Highest 10% of Earners:
$91,510

  Interests and Skills  
Environmental engineers are consciously concerned about the decline of our environment therefore seeking ways to improve and promote a safe and clean environment. They should be knowledgeable about the implications of environmental legislation and the effects of human consumption on our environment. They should keep updated on a new technologies and changes in the environmental climate.

Environmental engineers must be safety conscious and practical in decision making. They possess good communication skills because they work closely with architects, lawyers and environmental activists. Environmental engineers can analyze data, review calculations and prepare cost estimates and have the ability to visualize three-dimensional objects from two-dimensional drawings. They must be passionately dedicated to their projects, be creative in their designs and be as knowledgeable as possible in both the engineering and environmental fields. Finally, they should enjoy being innovative, doing work that requires precision and making solid decisions.
 

  Typical Tasks  
  • Assess industrial sites to determine if they satisfy environmental quality criteria
  • Advise companies and governments about the cleanup necessary to protect human beings and the environment
  • Design safe solid waste transfer and disposal sites (landfills), water supply and treatment systems and wastewater collection and treatment systems
  • Recommend procedures to clean up sites that have been contaminated with hazards
  • Determine how to use, protect and treat surface and groundwater most effectively and economically
  • Monitor contamination levels so that potential disasters do not occur
  • Assess the potential environmental impact of land use projects (e.g. pipelines, gravel pits) and new and existing manufacturing facilities (e.g. chemical plants) on air, water and land
  • Determine whether industries or municipalities are complying with environmental regulations, acting as an environmental watchdog
  • Promote integrated waste management planning programs
  • Monitor and manage air, water or soil quality
  • Research and develop methods for treating and minimizing liquid and solid wastes
  • Design waste treatment and pollution control equipment
  • Advise industry and government regarding environmental policies and standards
  • Work with others in their organizations to acquire permits to operate or construct facilities
  • Working conditions for environmental engineers will vary depending on their duties. They work both in offices and outdoors in all kinds of weather at field sites. Certain sites may be contaminated, smelly, noisy, dirty and cluttered. Therefore, when working in such hazardous conditions, environmental engineers must wear personal protective equipment. Most environmental engineers work eight- to 10-hour days, however may be required to put in longer hours when there are emergency situations. Travel for extended periods of time may be required and many jobs take place overseas and in underdeveloped countries where there are mounting environmental problems with little engineering work being done to help.

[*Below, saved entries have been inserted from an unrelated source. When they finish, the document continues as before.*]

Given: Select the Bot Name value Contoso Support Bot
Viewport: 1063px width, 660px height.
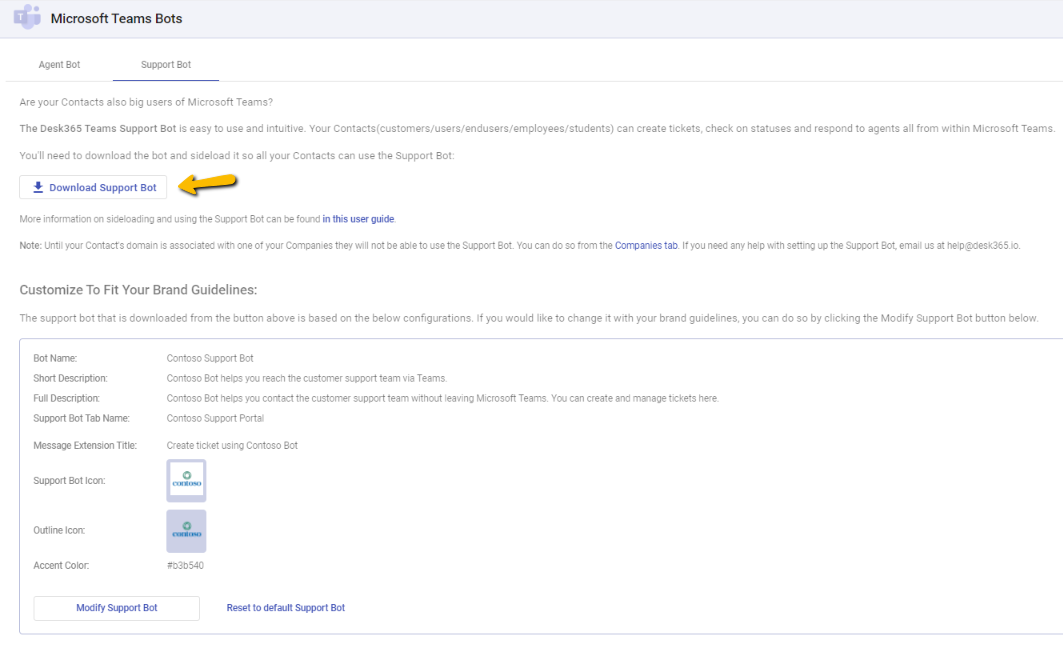Looking at the screenshot, I should tap(210, 357).
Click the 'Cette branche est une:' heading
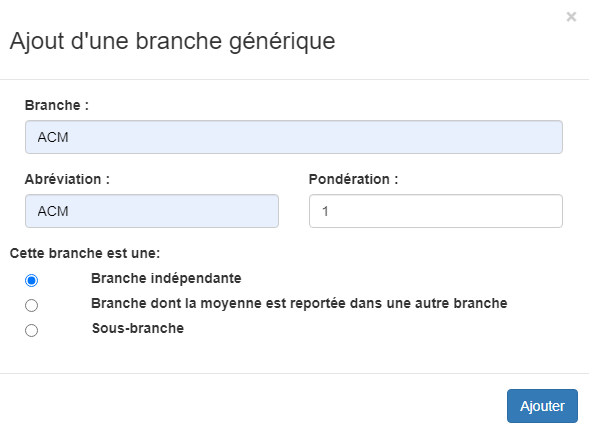This screenshot has width=589, height=431. [x=85, y=253]
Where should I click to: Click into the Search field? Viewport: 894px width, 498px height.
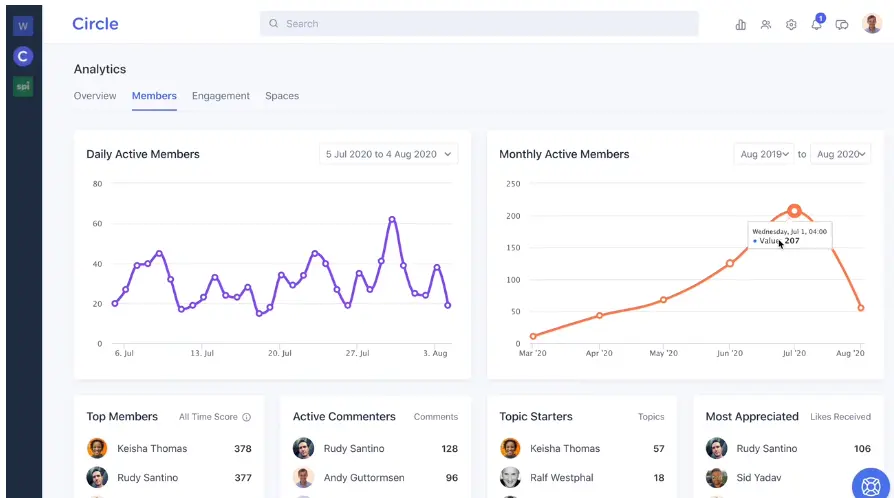click(479, 24)
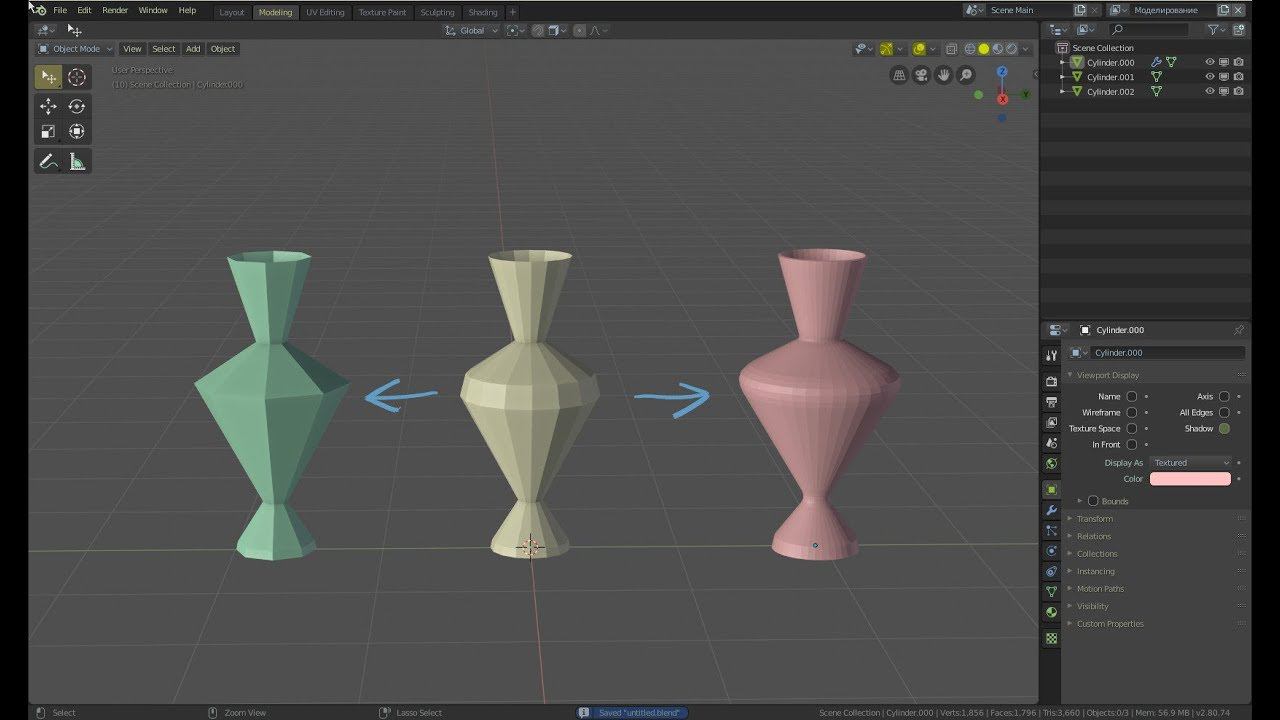Activate the Measure tool
The height and width of the screenshot is (720, 1280).
[x=77, y=161]
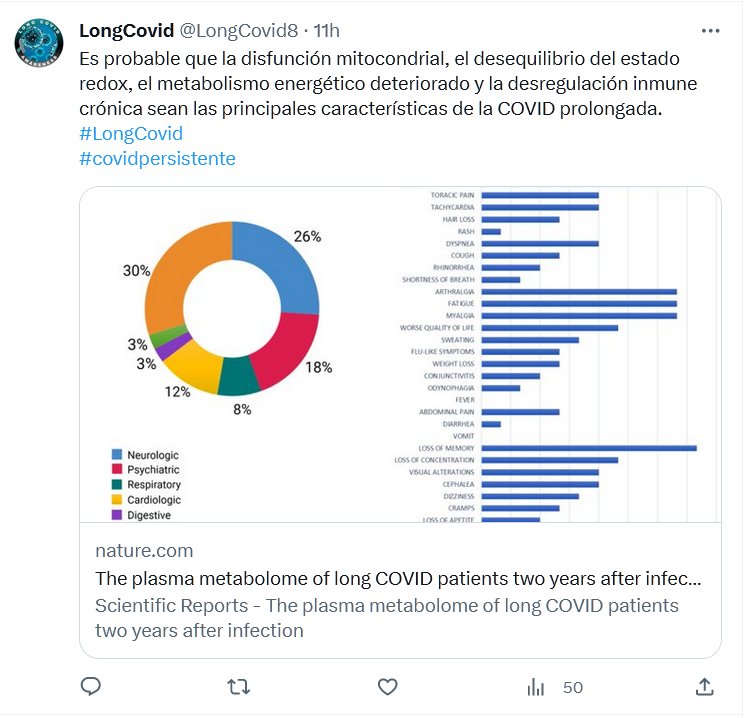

  Workplaces, Employers and Industries  
  • Environmental engineers work in environmental engineering firms, government departments of energy, public works and the environment, manufacturing industries, chemical and petrochemical industries, waste management companies, academic and research institutes, and natural resource industries such as mining, oil and gas.

  Long Term Career Potential  
With experience, environmental engineers can become project managers and eventually advance to the management of very large global environmental projects. As environmental issues are becoming a high priority in society and will not go away with so many of our present polluting tactics, creative environmental engineers will always be needed to solve these important issues. Environmental engineers can eventually progress to chief engineering positions or work on big cases that involve media attention and critical consequences. They might also consider working for the government as inspectors or officials.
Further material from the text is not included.